#### Work item
Given the listing below, write out exactly the lines starting with the line that has "Privacy Policy (235, 809)" and going on through the line that has "Retail-FMCG.ro (293, 2568)", both kept.

#### Dataset excerpts
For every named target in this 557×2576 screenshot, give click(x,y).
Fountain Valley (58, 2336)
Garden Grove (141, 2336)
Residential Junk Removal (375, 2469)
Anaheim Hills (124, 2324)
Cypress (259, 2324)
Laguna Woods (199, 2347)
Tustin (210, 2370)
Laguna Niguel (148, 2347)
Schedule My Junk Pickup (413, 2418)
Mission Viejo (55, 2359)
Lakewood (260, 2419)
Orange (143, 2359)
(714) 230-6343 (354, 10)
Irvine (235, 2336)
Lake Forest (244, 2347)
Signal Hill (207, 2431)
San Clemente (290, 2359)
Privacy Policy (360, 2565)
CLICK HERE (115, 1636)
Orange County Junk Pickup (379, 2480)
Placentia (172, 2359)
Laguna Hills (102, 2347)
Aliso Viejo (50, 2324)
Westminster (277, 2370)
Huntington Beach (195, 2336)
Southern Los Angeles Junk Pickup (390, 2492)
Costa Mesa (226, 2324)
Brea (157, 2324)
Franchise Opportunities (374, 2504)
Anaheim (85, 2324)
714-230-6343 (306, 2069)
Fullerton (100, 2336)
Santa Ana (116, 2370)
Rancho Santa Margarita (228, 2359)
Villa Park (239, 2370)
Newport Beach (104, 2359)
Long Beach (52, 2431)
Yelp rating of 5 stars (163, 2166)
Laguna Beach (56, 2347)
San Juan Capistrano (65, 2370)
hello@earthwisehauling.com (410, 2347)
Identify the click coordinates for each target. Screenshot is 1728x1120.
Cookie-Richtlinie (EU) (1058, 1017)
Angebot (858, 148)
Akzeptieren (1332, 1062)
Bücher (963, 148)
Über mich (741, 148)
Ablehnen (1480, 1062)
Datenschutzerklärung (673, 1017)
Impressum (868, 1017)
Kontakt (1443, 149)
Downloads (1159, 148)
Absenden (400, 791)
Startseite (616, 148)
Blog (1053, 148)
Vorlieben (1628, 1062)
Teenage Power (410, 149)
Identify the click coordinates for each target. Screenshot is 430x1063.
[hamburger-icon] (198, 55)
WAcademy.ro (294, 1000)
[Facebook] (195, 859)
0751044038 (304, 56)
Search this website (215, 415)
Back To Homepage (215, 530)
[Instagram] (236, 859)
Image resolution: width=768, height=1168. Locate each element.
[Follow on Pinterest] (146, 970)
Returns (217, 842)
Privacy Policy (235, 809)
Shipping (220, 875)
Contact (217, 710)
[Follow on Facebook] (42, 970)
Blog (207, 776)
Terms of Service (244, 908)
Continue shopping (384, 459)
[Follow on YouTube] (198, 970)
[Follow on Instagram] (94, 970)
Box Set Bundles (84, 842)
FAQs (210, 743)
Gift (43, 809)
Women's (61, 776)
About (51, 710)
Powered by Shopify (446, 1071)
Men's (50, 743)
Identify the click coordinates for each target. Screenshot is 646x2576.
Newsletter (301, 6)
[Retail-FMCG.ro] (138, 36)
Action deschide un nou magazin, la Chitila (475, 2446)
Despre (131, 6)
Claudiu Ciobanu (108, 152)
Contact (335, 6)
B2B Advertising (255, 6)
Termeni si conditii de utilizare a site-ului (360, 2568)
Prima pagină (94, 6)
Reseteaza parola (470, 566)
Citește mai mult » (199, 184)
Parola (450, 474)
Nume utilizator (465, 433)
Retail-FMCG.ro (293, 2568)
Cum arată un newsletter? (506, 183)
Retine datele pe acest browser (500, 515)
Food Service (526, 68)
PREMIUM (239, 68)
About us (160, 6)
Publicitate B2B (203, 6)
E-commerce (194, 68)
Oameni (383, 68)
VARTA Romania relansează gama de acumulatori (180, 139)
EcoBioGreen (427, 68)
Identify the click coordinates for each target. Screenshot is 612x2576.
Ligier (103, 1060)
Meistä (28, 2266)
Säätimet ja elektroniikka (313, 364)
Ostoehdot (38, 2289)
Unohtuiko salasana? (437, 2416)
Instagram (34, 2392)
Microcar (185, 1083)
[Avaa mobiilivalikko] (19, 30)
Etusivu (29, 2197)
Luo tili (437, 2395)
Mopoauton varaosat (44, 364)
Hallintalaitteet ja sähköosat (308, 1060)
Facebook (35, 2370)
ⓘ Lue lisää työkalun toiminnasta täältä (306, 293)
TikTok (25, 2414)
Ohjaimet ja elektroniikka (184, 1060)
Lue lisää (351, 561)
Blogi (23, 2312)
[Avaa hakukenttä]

#### Problem solution
Privacy Policy (235, 809)
Shipping (220, 875)
Contact (217, 710)
[Follow on Facebook] (42, 970)
Blog (207, 776)
Terms of Service (244, 908)
Continue shopping (384, 459)
[Follow on YouTube] (198, 970)
[Follow on Instagram] (94, 970)
Box Set Bundles (84, 842)
FAQs (210, 743)
Gift (43, 809)
Women's (61, 776)
About (51, 710)
Powered by Shopify (446, 1071)
Men's (50, 743)
Identify the click coordinates for each target. Screenshot is 646x2576.
Newsletter (301, 6)
[Retail-FMCG.ro] (138, 36)
Action deschide un nou magazin, la Chitila (475, 2446)
Despre (131, 6)
Claudiu Ciobanu (108, 152)
Contact (335, 6)
B2B Advertising (255, 6)
Termeni si conditii de utilizare a site-ului (360, 2568)
Prima pagină (94, 6)
Reseteaza parola (470, 566)
Citește mai mult » (199, 184)
Parola (450, 474)
Nume utilizator (465, 433)
Retail-FMCG.ro (293, 2568)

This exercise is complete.